The 2000 Kids Count Data Book ranks the state 35th among the rest of the nation in the social, economic, physical and educational well-being of its children.
The report says that from 1990 to 1997 Nevada had the highest high school dropout rate in the nation, ranked 39th for the number of child deaths, and had a 27 percent increase in the number of families headed by single parents.
Teen-agers 16- to 19-years-old dropped out of high school at a rate of 17 percent in 1997. That compares with the state rate of 15 percent in 1990 and the national dropout rate of 10 percent, which was unchanged.
And while Nevada's mortality rate improved, only 11 states had a higher death rate in 1997, when 30 of every 100,000 Nevada children ages 1-14 died.
On the positive side, the infant mortality rate was down 23 percent from 1990 to 1997, giving the state a ranking of 16th in the nation.
The teen death rate fell 33 percent during those years and the child poverty rate declined 13 percent, compared with a national increase of 5 percent.
''Despite improvements in ... areas, Nevada still ranks below the national average overall,'' Marlys Morton, coordinator of the Nevada Kids Count project.

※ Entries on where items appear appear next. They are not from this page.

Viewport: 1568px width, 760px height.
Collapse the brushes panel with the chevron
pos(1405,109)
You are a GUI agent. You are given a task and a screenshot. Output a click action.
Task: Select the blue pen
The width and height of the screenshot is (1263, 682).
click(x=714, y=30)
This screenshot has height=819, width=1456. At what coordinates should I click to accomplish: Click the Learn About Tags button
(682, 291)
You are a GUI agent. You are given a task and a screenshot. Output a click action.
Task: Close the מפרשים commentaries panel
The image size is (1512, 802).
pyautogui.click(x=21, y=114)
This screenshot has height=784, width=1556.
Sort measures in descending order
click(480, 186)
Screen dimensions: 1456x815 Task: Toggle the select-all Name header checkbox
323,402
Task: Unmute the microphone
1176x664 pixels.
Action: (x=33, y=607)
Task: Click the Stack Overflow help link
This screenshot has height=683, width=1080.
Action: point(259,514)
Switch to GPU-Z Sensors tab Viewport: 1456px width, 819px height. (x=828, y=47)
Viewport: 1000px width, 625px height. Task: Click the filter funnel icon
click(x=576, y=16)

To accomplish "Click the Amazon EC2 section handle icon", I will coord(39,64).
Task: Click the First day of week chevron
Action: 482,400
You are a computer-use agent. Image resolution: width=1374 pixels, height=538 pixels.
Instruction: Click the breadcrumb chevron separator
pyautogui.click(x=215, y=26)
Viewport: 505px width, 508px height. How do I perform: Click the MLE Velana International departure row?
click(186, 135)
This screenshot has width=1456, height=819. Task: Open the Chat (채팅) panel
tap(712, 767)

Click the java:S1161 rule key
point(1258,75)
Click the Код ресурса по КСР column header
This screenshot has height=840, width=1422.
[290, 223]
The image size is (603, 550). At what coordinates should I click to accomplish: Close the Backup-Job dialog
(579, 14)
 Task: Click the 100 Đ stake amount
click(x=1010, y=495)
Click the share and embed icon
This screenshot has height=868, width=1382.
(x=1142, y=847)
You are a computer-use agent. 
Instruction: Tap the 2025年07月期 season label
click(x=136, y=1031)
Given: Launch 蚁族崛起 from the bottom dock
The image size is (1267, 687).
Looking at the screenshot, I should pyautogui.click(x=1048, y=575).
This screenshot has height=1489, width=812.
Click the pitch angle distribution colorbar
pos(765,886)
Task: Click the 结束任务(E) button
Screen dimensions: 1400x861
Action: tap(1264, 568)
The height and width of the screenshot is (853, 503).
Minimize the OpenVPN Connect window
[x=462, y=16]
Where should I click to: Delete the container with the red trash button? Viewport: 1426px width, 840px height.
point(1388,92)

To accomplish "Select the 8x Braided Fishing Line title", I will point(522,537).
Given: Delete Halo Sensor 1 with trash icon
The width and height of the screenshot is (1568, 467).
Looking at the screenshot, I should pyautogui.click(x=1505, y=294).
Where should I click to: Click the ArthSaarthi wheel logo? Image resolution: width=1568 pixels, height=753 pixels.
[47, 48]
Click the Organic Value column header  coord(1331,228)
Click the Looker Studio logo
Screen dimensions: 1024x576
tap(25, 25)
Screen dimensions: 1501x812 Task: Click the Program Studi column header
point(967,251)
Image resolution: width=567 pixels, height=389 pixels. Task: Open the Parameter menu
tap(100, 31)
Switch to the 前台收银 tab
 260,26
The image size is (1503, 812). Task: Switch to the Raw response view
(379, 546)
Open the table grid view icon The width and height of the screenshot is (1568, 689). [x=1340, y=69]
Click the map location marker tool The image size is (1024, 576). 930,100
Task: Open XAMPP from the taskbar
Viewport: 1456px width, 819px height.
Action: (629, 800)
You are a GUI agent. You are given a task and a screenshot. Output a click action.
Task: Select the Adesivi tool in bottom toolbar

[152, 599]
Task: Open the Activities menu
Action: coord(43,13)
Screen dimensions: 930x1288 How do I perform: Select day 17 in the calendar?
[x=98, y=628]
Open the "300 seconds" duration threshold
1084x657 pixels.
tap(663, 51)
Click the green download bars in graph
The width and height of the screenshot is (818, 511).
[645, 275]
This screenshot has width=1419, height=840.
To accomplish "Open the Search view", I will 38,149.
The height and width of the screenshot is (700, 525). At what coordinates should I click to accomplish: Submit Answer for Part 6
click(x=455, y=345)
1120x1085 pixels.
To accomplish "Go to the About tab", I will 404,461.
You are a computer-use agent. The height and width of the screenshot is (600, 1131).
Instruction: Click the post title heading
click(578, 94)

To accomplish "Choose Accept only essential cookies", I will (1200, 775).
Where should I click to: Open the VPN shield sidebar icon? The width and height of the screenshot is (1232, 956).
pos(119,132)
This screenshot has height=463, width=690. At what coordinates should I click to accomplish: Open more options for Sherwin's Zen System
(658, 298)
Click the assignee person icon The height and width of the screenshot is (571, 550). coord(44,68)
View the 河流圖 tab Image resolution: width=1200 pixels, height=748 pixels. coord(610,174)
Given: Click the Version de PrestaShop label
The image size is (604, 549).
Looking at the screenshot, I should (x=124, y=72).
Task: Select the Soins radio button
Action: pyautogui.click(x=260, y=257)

Kids Count is a national survey funded by the Annie E. Casey Foundation. Its mission is to track the status of children in America and advocate changes in public policy. The Nevada Kids Count project provides more detailed county-by-county data on the condition of children.
Nationally, the 10th annual report shows that infant mortality rates declined 22 percent during the survey period but the percentage of low-birthweight babies increased.
The death rates of children and teens improved by about 18 percent and only a handful of states reported declines.
Across the nation, teen birth rates improved and the number of teen-agers not attending school or working decreased.
From 1990 to 1997, the number of single-parent families increased 13 percent. Single parents head up 27 percent of families with children in the United States, Kids Count found.
The number of children living with parents who don't have full-time, year-round jobs decreased 10 percent. Still about one in every five children in the nation lives below the poverty line, the survey found.